Mayor Jim Kenney and city health officials announced Dec. 13 that the casinos, like all restaurants and other establishments serving food indoors, would fall under the requirement starting Jan. 3.
“To counter rising COVID-19 cases rates and hospitalizations in our area, on January 3, 2022, a vaccine mandate will go into effect for indoor establishments serving food or drink. Any establishment in Philadelphia that sells food or drink for consumption on site … may admit only those people who have completed their vaccine series against COVID-19,” read the formal order issued Dec. 17 by the Philadelphia Board of Health.
The casinos have not publicly discussed their plans for complying with the order. Presumably, the staff members at Rivers and Live! who are accustomed to making sure everyone entering is at least 21 years old will, starting Monday, also be tasked with seeing a record on paper or on phone showing documentation the individual has been vaccinated.
A representative of Live! said she had no comment when contacted by Penn Bets, and Rivers issued the following statement: “We don’t have any information to provide regarding the city of Philadelphia’s COVID-19 vaccine mandate.

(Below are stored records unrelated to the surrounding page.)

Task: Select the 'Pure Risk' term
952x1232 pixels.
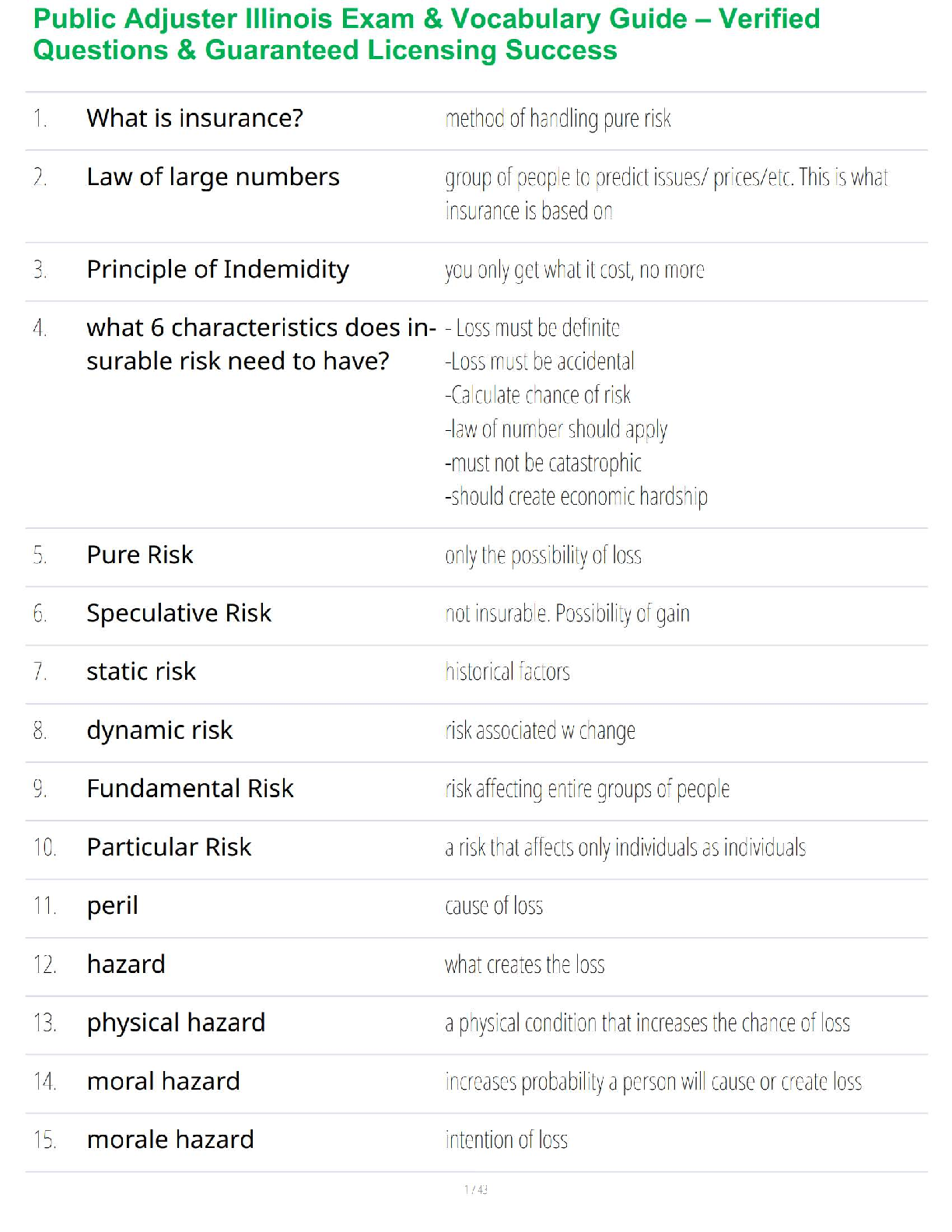Action: 140,555
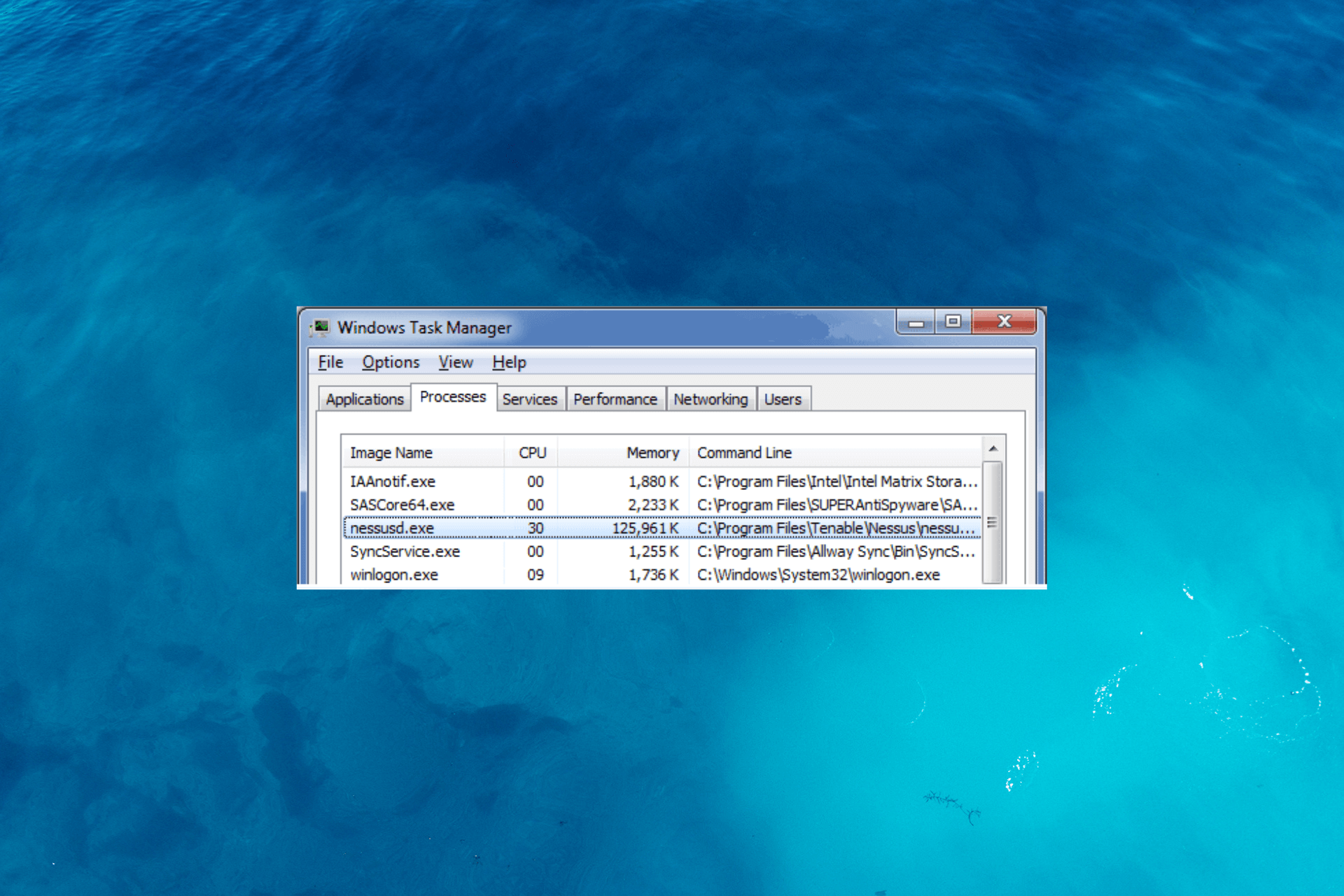The image size is (1344, 896).
Task: Sort processes by CPU column header
Action: click(531, 453)
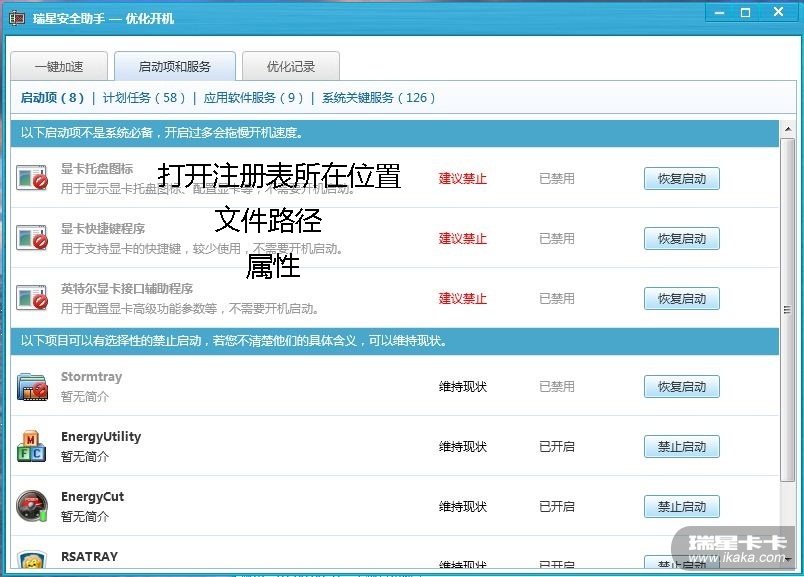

Rivers Casino Philadelphia continues to follow all city, state, and CDC health and safety protocols.”
A few casinos elsewhere have similar requirement
The potentially cumbersome aspect of checking each customer’s vaccination status is unusual for a casino, but not unprecedented. It has been more common to have mask requirements of patrons and employees, which was once the case in Pennsylvania and continues to be in Las Vegas, but some jurisdictions have taken stronger steps.
The city of New Orleans mandated such verification starting in August at Harrah’s New Orleans, and Resorts World Casino in Queens, N.Y., fell under a state order in November to check everyone’s status upon admittance.
In Canada, the various provinces all also require casinos to verify vaccinations, but Quebec took even stronger action Dec. 20 by shutting down its casinos, the kind of government order that was common in Pennsylvania and elsewhere in March of 2020 when the coronavirus first broadly emerged.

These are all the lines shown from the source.